This article is from the archives of the UB Reporter.
Archives

Experience more effective than classroom learning in changing age bias in dental students

Published: March 11, 2004

By LOIS BAKER
Contributing Editor

Results of a UB program designed to dispel age bias among dental students has confirmed a universal truth: Experience is a more powerful teacher than words.

Findings from a survey administered to the dental students before they took part in an intervention developed to increase their knowledge of the elderly and again at the end of the school year showed that bias actually increased in students who had not yet worked with geriatric patients.

However, bias decreased in students who had treated the elderly in the school's clinics during the year.

Jude Fabiano, associate professor of restorative dentistry in the School of Dental Medicine, will report the findings on Saturday at the International Association of Dental Research meeting in Hawaii.

Fabiano acknowledged that treating elderly patients can be frustrating. "They may miss an appointment because they are caring for a spouse or because they rely on others for transportation," he said. "They may bring personal issues into the clinic. Providers can become impatient."

Knowing some overall concerns of, and limitations on, the elderly would help dental providers have more empathy for their senior patients, Fabiano hypothesized.

With that theory in mind, he and colleagues from the School of Dental Medicine and School of Social Work presented a lecture, small-group seminar or similar program devoted to issues affecting the elderly to each dental-school class (year 1 through year 4) in 2002. Before the program, students filled out a standard survey, Palmore's Facts on Aging Quiz II, designed to assess their age bias. The survey contained 25 questions gauged to assess general knowledge of health issues in aging. All students took the quiz again at the end of the school year.

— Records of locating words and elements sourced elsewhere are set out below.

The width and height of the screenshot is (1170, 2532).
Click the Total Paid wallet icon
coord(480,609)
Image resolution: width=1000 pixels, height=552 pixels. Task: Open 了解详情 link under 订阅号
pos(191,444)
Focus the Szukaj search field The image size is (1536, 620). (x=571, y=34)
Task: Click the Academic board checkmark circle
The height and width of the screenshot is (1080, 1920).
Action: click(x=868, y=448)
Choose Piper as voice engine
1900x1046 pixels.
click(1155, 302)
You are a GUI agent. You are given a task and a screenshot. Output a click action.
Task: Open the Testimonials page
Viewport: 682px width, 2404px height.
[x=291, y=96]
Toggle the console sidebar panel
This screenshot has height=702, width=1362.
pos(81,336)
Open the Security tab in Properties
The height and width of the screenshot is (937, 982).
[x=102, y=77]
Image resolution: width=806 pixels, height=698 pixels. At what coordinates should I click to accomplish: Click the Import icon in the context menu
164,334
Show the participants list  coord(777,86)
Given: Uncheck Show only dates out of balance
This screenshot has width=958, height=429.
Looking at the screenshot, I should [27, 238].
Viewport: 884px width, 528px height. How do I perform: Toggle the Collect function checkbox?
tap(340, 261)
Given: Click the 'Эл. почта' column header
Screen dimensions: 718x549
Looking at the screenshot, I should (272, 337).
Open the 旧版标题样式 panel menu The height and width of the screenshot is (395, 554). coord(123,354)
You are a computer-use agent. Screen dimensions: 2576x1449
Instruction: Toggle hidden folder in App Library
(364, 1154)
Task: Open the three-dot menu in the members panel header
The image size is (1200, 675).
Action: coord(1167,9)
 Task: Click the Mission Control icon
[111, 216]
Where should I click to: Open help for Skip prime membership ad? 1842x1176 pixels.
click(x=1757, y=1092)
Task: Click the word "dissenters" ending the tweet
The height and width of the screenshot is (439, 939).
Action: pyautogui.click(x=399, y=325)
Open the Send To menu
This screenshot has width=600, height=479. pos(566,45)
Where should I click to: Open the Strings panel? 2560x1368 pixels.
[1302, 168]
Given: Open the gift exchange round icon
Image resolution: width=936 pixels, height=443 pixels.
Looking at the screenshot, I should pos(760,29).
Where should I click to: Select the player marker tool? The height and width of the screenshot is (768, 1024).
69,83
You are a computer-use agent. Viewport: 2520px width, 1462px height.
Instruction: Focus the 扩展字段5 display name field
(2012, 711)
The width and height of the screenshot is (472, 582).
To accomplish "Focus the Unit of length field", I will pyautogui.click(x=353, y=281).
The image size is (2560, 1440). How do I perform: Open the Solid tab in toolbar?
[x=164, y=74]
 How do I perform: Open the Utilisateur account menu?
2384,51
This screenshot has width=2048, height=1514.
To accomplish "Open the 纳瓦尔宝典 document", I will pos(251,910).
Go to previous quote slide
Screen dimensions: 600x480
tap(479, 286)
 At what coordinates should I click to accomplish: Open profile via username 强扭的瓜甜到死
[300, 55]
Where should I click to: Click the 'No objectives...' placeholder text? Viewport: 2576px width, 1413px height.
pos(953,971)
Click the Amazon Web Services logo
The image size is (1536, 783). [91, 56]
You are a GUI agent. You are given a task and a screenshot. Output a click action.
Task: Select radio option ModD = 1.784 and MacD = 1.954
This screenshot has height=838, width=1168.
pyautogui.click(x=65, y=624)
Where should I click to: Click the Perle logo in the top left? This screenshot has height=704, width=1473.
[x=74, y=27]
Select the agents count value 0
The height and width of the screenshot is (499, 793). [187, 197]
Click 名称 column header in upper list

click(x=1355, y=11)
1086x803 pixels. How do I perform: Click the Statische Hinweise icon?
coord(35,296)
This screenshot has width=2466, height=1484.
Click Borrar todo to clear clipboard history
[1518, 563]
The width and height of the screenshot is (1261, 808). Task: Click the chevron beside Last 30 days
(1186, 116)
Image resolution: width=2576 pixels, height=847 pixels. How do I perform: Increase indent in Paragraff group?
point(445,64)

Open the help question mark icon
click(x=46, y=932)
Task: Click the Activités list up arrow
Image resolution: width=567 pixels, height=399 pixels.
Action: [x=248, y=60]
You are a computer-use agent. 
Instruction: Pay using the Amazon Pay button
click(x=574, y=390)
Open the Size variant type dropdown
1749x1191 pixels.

Fabiano and colleagues tabulated scores from the pre- and post-test to arrive at a net bias score (the positive bias score minus the negative bias score) for each class. They found that the net bias score actually increased from pre-to-post test—indicating more negative bias—in students who were in the first two years of dental school when they spend most of their time in the classroom. In other words, knowledge alone didn't make students feel more positively toward elderly patients.

However, the net bias score went down for the third- and fourth-year students. These students had worked with the elderly in clinics by the time they had taken part in the program and completed the survey.

"We learned from this that it is not so much what they know about the elderly that is important," said Fabiano, "but their personal experiences relating to the geriatric patient that makes a difference."

However, some negative bias remained, despite knowledge and experience, said Fabiano. "We are trying to get that number down to 0."

The research group now is conducting a longitudinal study of dental students to document attitude change over the four years of dental school.

Additional researchers on the study were Deborah P. Waldrop and Thomas H. Nochajski from the School of Social Work, and Kimberley M. Zittel-Palamara, Elaine L. Davis and Louis J. Goldberg from the School of Dental Medicine.

The study was funded in part by a grant from the Community Foundation of Greater Buffalo.